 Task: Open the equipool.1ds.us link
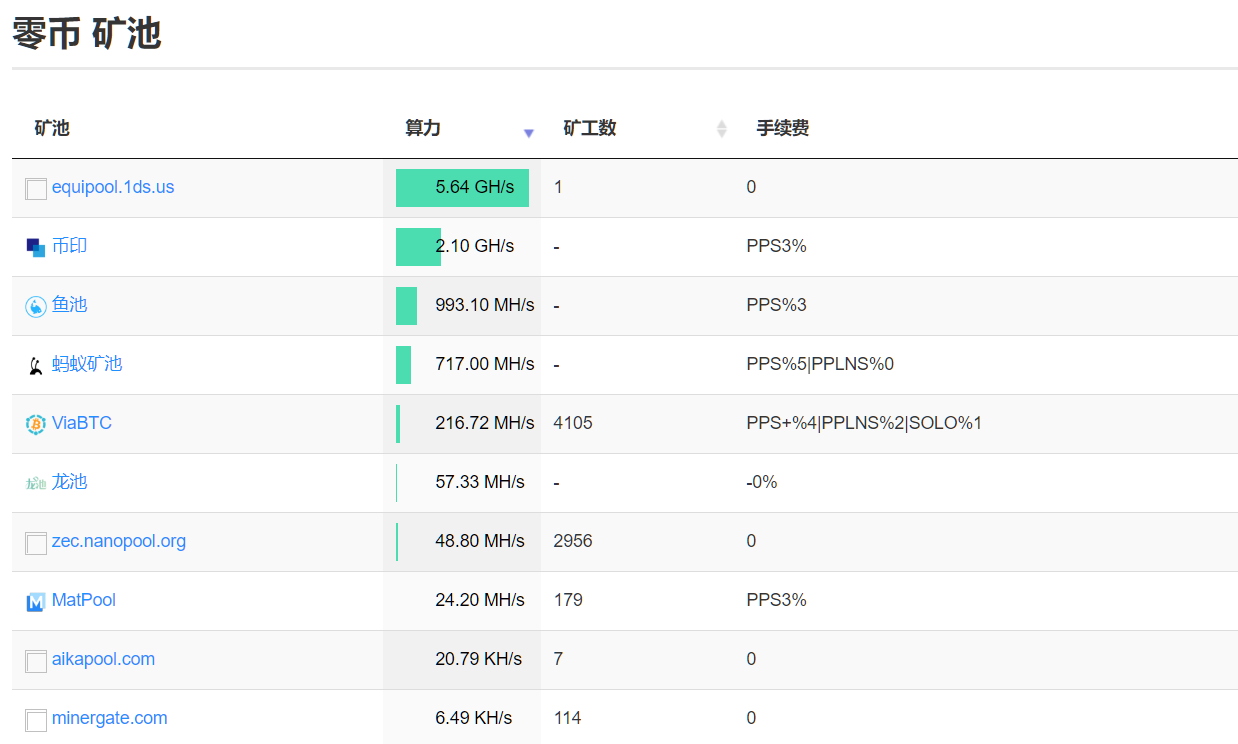(x=113, y=187)
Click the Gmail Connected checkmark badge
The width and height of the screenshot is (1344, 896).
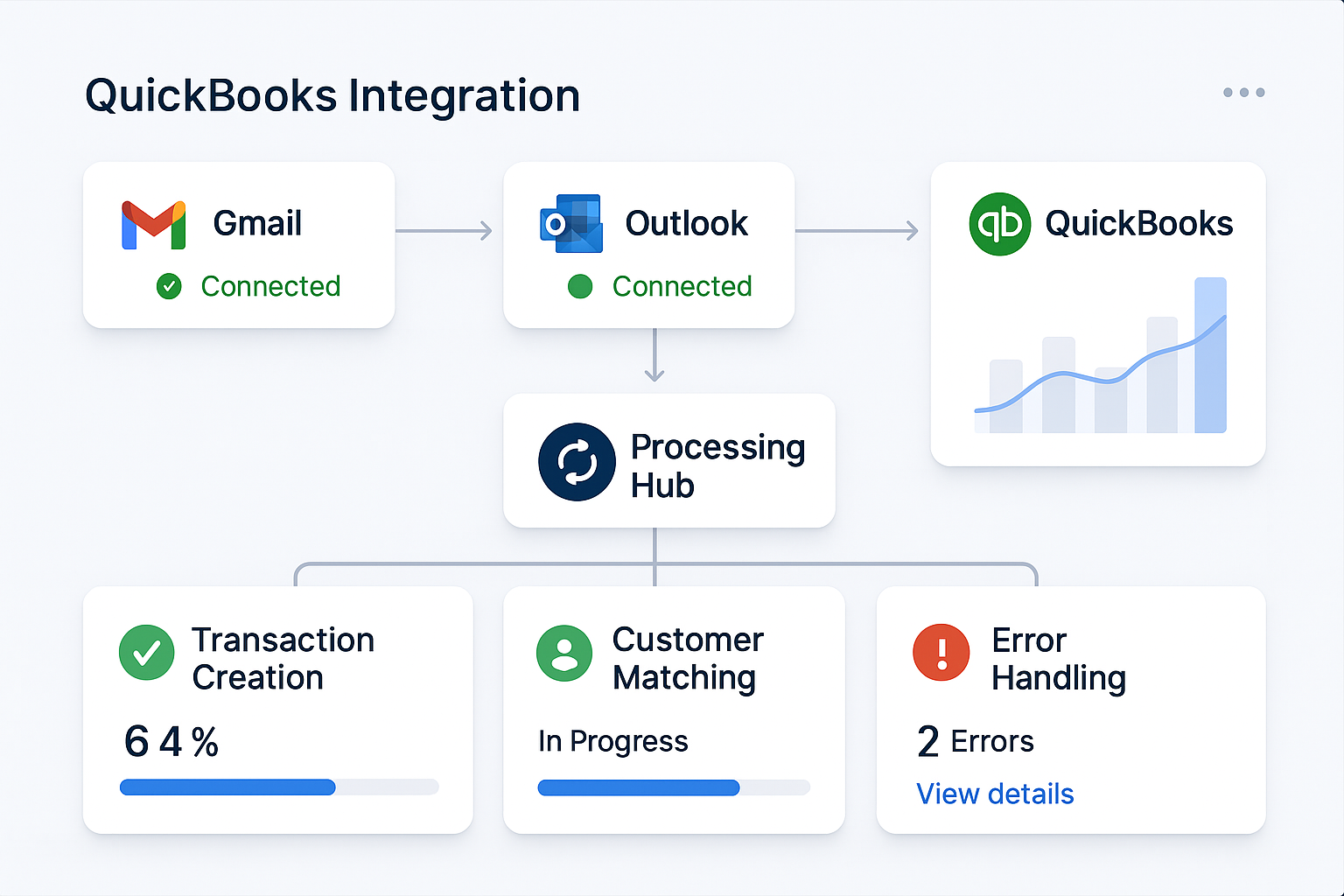[x=170, y=286]
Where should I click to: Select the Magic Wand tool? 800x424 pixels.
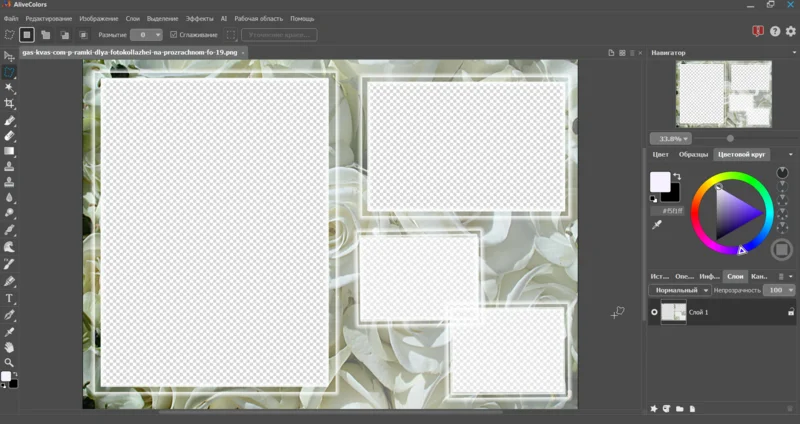pyautogui.click(x=10, y=88)
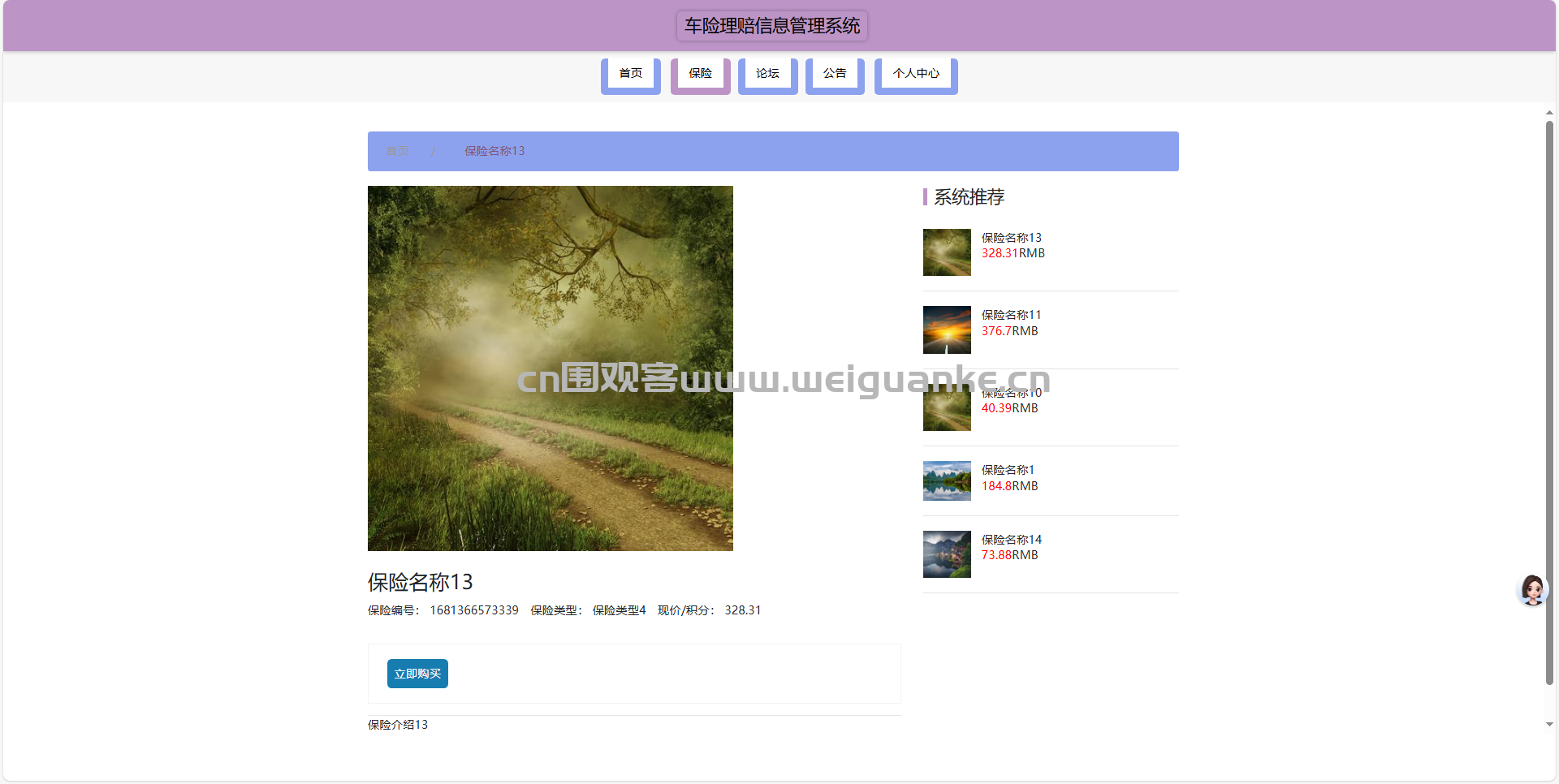This screenshot has width=1559, height=784.
Task: Open the 保险名称10 recommendation thumbnail
Action: click(947, 407)

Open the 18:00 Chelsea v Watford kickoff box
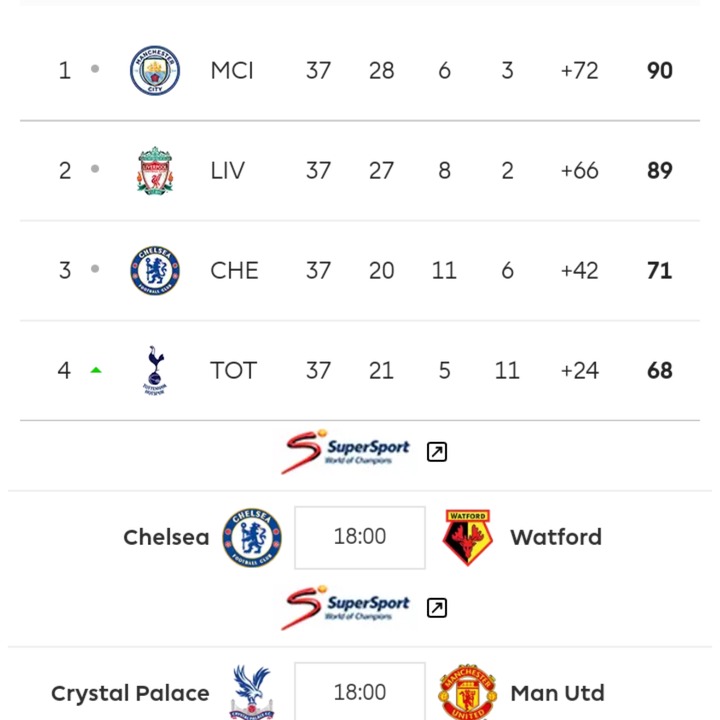[360, 537]
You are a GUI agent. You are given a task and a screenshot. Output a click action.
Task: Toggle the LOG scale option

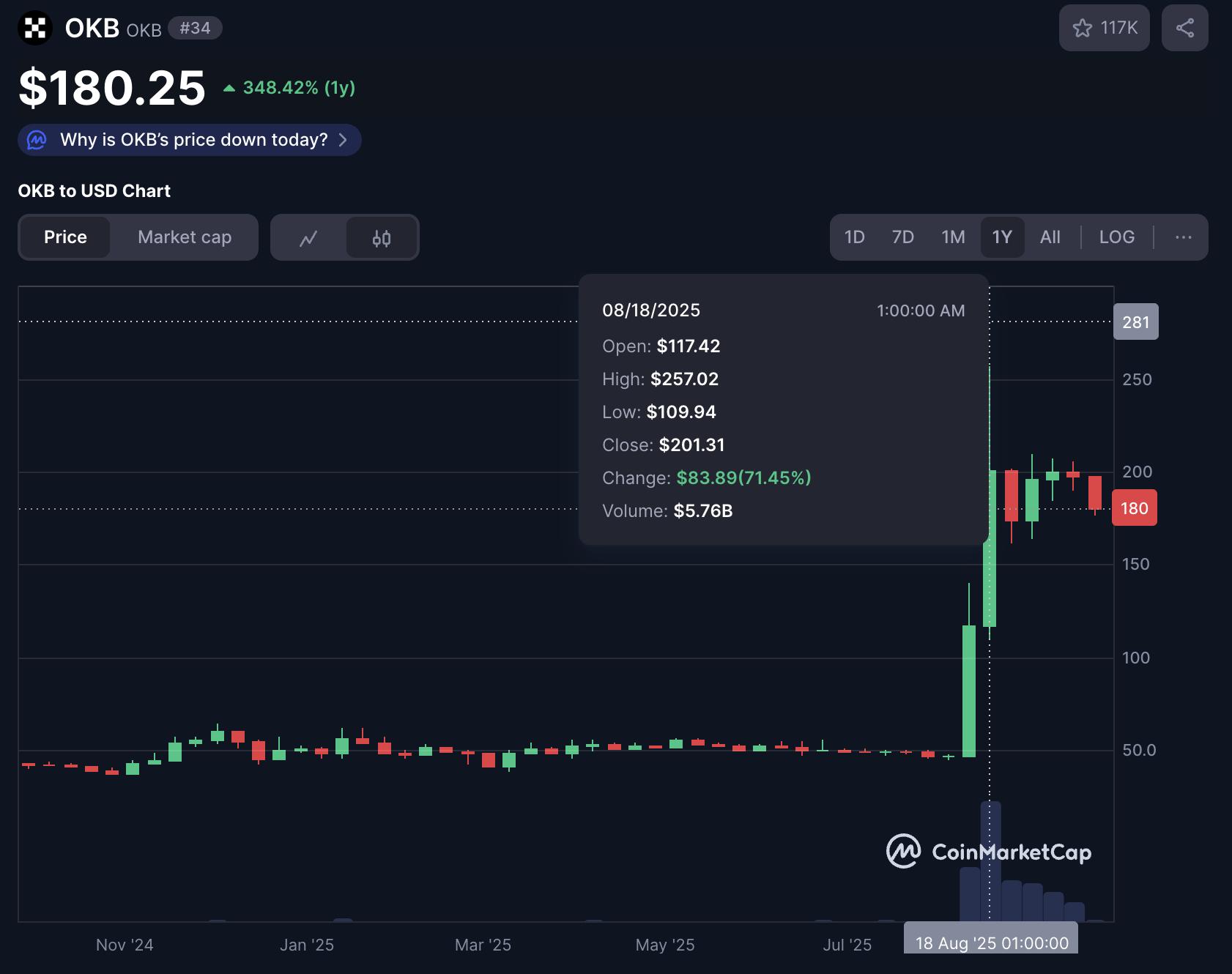1116,237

◆ **TASK ITEM**
The result should be a word-for-word restatement of all the data, without images.

◆ **ANSWER AREA**
 Task: Open the equipool.1ds.us link
(x=113, y=187)
Click the Gmail Connected checkmark badge
The width and height of the screenshot is (1344, 896).
[x=170, y=286]
Where should I click to: Select the Magic Wand tool? 800x424 pixels.
pyautogui.click(x=10, y=88)
This screenshot has width=1559, height=784.
Task: Open the 保险名称10 recommendation thumbnail
Action: click(947, 407)

Open the 18:00 Chelsea v Watford kickoff box
[360, 537]
You are a GUI agent. You are given a task and a screenshot. Output a click action.
Task: Toggle the LOG scale option

1116,237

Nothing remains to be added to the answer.